La caduta del Muro di Berlino, quella specie di trauma che all’inizio è stata una splendida notizia; eravamo tutti commossi, sono anche andata a manifestare lì, sembrava un’utopia e poi quando è finalmente successo siamo stati felicissimi. Dopo, però, mi ricordo perfettamente che mi impressionò il fatto che noi - come cittadini - la vivessimo in un modo, e invece venisse immediatamente raccontata in un altro: la fine della possibilità di pensarla diversamente. L’unica cosa che esiste è l’economia di mercato, la competizione, e chiunque non è d’accordo viene considerato come le macerie di quel muro; si tratta di una manipolazione disonesta di quanto accaduto, non è che l’esperienza sovietica racchiudesse tutte le possibilità, quanto c’è di positivo nel pensiero umano.

Rispetto a quel/questo periodo, lei denuncia una generale indifferenza, pigrizia, superficialità, rivendicando invece l’uso del pensiero, la necessità di capire, la capacità critica.

Sono tutti concetti che - quando li esprimi - ognuno li capisce a modo suo, però non ci piove.
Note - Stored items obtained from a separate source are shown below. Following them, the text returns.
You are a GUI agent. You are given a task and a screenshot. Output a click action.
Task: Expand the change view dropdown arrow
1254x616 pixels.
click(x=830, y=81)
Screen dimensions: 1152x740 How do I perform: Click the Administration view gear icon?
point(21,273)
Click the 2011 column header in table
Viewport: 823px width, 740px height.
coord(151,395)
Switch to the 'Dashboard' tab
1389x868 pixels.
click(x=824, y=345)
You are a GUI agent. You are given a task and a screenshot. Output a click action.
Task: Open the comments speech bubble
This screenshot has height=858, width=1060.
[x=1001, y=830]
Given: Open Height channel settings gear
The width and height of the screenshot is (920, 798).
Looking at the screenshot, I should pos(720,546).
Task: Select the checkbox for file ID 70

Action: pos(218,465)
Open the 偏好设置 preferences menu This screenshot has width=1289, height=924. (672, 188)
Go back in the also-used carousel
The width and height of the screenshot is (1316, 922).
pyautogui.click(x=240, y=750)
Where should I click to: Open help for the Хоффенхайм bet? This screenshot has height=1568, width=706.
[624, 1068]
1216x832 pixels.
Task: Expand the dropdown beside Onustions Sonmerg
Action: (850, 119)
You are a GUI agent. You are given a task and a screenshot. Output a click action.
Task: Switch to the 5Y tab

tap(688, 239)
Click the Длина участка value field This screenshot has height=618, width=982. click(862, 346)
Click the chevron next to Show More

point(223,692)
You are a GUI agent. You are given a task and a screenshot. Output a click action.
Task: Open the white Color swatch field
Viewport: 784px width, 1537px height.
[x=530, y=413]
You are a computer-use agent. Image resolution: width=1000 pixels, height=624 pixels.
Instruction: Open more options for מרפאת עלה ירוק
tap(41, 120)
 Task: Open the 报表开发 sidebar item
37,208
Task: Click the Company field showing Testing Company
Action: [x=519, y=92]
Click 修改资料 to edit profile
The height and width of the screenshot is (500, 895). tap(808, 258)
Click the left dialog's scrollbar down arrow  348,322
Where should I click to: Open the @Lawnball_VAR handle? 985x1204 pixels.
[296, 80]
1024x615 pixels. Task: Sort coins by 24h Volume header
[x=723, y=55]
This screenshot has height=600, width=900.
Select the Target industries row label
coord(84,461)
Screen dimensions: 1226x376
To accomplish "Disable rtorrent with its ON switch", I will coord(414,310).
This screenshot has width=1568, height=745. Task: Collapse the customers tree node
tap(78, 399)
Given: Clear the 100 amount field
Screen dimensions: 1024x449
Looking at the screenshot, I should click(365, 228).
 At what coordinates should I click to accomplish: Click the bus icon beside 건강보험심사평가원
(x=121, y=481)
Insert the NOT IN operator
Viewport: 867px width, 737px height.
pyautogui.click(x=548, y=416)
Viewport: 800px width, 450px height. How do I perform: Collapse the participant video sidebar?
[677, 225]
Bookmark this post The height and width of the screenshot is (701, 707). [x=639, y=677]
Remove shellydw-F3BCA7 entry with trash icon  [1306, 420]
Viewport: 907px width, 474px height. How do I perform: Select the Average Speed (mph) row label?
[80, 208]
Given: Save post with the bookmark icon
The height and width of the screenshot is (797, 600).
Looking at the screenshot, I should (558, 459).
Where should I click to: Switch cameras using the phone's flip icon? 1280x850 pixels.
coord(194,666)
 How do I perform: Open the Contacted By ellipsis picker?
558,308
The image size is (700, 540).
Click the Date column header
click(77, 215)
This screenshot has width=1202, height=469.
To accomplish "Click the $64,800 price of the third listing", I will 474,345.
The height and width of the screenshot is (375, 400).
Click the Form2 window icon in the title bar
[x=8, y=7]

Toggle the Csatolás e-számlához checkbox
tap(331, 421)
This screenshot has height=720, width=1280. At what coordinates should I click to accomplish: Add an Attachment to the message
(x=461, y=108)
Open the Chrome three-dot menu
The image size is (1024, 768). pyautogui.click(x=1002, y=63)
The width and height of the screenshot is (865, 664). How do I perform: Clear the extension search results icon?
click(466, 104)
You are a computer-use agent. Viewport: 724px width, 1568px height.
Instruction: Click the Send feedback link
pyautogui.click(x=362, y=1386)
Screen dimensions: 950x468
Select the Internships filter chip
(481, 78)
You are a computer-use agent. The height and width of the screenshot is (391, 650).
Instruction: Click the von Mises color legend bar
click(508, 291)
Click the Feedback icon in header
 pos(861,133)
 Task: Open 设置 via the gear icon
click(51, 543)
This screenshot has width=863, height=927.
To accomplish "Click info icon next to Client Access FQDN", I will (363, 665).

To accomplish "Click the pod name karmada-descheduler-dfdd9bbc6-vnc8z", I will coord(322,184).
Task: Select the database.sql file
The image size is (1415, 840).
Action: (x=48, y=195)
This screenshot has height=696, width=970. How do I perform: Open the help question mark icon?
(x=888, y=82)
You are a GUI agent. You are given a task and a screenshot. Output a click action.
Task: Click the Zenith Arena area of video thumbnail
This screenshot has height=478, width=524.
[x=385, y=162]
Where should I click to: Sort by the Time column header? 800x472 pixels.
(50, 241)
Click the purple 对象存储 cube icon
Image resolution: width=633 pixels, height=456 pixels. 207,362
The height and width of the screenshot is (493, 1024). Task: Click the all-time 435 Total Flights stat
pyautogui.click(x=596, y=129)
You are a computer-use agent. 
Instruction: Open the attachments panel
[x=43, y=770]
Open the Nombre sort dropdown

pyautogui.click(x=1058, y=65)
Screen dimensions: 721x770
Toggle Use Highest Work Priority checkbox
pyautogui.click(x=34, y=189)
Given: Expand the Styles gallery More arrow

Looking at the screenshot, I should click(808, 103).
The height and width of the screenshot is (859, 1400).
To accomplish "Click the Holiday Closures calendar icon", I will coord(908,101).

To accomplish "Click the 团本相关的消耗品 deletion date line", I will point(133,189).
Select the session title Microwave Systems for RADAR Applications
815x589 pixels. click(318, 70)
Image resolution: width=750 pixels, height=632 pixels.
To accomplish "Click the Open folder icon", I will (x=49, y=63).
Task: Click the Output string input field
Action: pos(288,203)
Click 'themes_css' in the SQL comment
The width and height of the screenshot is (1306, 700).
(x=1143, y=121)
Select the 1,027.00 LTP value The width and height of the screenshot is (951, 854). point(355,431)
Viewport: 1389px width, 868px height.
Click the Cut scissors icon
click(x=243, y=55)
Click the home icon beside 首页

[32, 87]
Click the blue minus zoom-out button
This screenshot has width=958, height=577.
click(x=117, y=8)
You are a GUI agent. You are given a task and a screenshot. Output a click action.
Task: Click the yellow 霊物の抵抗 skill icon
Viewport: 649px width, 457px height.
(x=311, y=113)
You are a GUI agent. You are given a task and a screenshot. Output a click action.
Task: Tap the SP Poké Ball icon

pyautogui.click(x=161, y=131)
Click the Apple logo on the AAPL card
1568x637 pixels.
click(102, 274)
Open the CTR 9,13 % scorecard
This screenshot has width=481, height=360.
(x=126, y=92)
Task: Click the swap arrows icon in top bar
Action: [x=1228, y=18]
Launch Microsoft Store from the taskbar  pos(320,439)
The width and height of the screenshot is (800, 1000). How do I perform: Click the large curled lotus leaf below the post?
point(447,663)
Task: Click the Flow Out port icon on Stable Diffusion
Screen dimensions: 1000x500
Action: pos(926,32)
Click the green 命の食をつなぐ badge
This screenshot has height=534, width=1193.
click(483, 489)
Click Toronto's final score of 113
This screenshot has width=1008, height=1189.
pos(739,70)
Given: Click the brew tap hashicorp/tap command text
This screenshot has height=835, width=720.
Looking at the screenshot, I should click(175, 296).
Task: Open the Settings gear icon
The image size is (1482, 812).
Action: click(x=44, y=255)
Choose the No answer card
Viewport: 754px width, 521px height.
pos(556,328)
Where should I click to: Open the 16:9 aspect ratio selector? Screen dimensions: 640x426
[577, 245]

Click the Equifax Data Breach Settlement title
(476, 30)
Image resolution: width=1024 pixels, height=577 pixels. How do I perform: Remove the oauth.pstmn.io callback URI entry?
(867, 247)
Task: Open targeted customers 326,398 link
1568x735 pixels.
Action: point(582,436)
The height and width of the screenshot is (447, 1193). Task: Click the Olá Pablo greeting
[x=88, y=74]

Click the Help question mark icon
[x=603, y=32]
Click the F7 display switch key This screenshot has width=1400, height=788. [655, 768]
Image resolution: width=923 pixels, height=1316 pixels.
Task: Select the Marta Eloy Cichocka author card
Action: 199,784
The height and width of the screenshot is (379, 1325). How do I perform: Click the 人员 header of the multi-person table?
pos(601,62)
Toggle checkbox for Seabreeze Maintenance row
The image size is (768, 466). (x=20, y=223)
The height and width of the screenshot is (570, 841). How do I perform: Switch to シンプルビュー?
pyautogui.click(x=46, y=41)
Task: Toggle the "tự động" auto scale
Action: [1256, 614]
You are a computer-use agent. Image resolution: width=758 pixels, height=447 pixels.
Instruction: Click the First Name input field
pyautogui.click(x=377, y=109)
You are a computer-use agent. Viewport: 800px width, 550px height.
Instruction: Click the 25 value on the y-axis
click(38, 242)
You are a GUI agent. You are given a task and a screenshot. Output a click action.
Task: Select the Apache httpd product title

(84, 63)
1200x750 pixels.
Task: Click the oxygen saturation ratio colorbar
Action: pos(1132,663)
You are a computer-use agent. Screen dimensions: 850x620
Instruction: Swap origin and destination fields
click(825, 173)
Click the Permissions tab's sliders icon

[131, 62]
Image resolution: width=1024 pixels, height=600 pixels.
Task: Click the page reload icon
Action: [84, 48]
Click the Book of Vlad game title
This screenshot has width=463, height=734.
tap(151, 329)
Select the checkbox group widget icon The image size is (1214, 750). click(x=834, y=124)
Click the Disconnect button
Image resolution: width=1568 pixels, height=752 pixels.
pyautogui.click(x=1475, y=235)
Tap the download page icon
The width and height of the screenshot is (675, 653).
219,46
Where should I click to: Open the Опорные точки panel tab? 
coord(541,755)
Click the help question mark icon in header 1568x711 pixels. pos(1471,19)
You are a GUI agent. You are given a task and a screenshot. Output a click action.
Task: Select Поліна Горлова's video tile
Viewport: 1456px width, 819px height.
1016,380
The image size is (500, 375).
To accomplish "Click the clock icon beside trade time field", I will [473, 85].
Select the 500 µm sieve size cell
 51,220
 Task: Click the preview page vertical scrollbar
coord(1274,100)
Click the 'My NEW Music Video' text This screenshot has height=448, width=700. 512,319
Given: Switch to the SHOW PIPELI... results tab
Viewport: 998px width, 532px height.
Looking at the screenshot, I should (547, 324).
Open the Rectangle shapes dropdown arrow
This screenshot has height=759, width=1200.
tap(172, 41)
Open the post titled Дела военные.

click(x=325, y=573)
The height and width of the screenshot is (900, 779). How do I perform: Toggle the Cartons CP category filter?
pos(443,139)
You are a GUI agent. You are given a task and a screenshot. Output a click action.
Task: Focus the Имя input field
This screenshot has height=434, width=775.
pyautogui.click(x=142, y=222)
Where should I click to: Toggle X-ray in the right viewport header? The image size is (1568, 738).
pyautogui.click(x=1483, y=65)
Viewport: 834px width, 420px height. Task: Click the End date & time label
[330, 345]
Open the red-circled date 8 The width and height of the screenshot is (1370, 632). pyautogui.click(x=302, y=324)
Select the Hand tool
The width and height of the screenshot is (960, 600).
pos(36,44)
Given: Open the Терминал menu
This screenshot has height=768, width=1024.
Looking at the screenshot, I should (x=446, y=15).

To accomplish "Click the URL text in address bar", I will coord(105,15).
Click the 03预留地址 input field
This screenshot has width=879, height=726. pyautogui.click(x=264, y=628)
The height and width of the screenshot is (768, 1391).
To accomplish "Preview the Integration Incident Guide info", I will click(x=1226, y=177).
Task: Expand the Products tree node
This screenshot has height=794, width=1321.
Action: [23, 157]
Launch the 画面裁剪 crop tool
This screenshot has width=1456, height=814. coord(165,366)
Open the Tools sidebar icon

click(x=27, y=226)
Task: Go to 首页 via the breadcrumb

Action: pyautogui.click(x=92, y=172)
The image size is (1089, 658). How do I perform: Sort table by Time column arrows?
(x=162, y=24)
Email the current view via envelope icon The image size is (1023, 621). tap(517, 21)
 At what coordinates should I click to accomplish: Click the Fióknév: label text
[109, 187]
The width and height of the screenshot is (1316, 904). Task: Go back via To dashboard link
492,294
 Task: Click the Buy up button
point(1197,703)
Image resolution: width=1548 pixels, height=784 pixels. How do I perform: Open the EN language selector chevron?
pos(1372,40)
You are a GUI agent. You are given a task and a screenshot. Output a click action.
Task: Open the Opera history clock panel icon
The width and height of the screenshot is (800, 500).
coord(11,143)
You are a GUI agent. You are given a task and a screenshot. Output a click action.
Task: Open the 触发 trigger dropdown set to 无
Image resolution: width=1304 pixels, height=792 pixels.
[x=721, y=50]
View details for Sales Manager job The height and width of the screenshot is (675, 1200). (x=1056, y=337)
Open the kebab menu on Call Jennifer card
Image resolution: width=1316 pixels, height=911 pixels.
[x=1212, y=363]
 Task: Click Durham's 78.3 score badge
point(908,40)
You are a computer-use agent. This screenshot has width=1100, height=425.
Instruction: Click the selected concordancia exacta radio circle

Non è che questo comporti diffidenza a trecentosessanta gradi, complottismo o altro: la questione è l’autonomia di pensiero, che è scomparsa anche nelle piccole cose. Ad esempio, sono pochissime le persone che hanno il coraggio di dire davvero cosa pensano di un film che hanno appena visto, tanta è la pressione - conclude Guzzanti - rispetto all’essere come gli altri, al far parte del gruppo di quelli che ce la possono fare.